Litigation under the Endangered Species Act (ESA) and the Clean Water Act (CWA) proved to be the final hurdles to overcome before a major wetlands restoration project could begin. Our client proposed a project that would take dredge spoils from Port of Oakland dredging projects and other dredging projects around San Francisco Bay for use in restoring historic wetlands.
The project site was an area in the Delta where the San Joaquin and Sacramento Rivers flow into San Francisco Bay. The property had been diked off from the bay in the 19th century to create grazing land. Over the years, the land subsided such that merely opening the dikes would completely flood the land, rather than recreate the shallow wetlands and tidal lowlands that had historically existed. Dredge spoils are problematic for the Port of Oakland, which needs to dredge regularly to remove silt deposits and to deepen the Port to accommodate bigger ships. The bay muds have been contaminated by industrial wastes over the years, and the number of places where the more contaminated spoils could be deposited are limited and expensive. Our client's idea was to create cells on its property in which the more contaminated spoils would be deposited first and then covered with cleaner spoils that would isolate the contaminants from the environment.
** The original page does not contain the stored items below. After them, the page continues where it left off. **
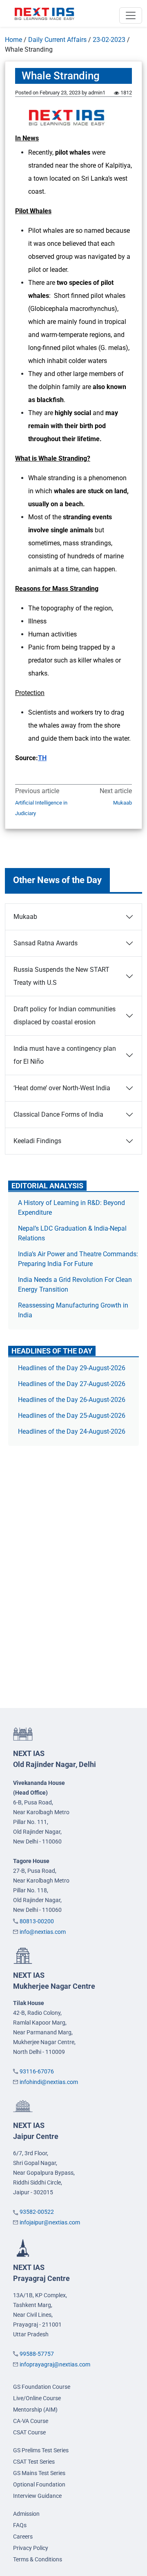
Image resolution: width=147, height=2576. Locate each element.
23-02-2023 (109, 40)
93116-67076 (37, 2071)
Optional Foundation (39, 2484)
With Beveridge & Diamond, P.C.'s assistance, the client completed the necessary environmental reviews for the project under NEPA and CEQA and obtained a host of state and federal permits. Neighbors to the property objected, ostensibly because of concern that the contaminated spoils would not be effectively contained, but their real objection was that they didn't want to live next to a big construction project for the years required to complete the project. They challenged the CEQA approvals in state court and lost. They then retained Earthjustice to challenge the project in federal court. Plaintiffs sued the Corps of Engineers, alleging insufficient consultation under Section 7 of the Endangered Species Act, and failure to require an NPDES permit for the project in addition to a Section 404 permit.
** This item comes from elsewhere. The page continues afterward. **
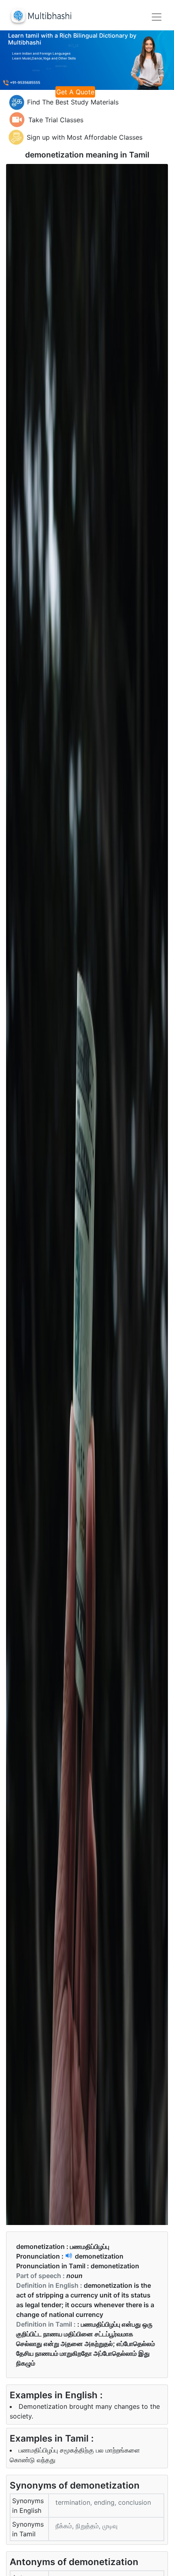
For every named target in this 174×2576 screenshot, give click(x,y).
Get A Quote (75, 92)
With our prodding, shortly after the suit was filed the Corps reinitiated consultation with FWS on a species that had not been the subject of consultation initially, but which had been found during some early work. With further consultation pending, we persuaded the court to deny the plaintiffs' motion for preliminary injunction on the ESA. Thereafter, we won summary adjudication of the CWA claims, upholding the Corps' determination that the project required only a single CWA permit even though the project would arguably discharge pollutants not usually regulated under Section 404. Having lost two major battles, the plaintiffs finally conceded the futility of their fight, allowing the project to move forward as soon as the renewed ESA consultation concluded.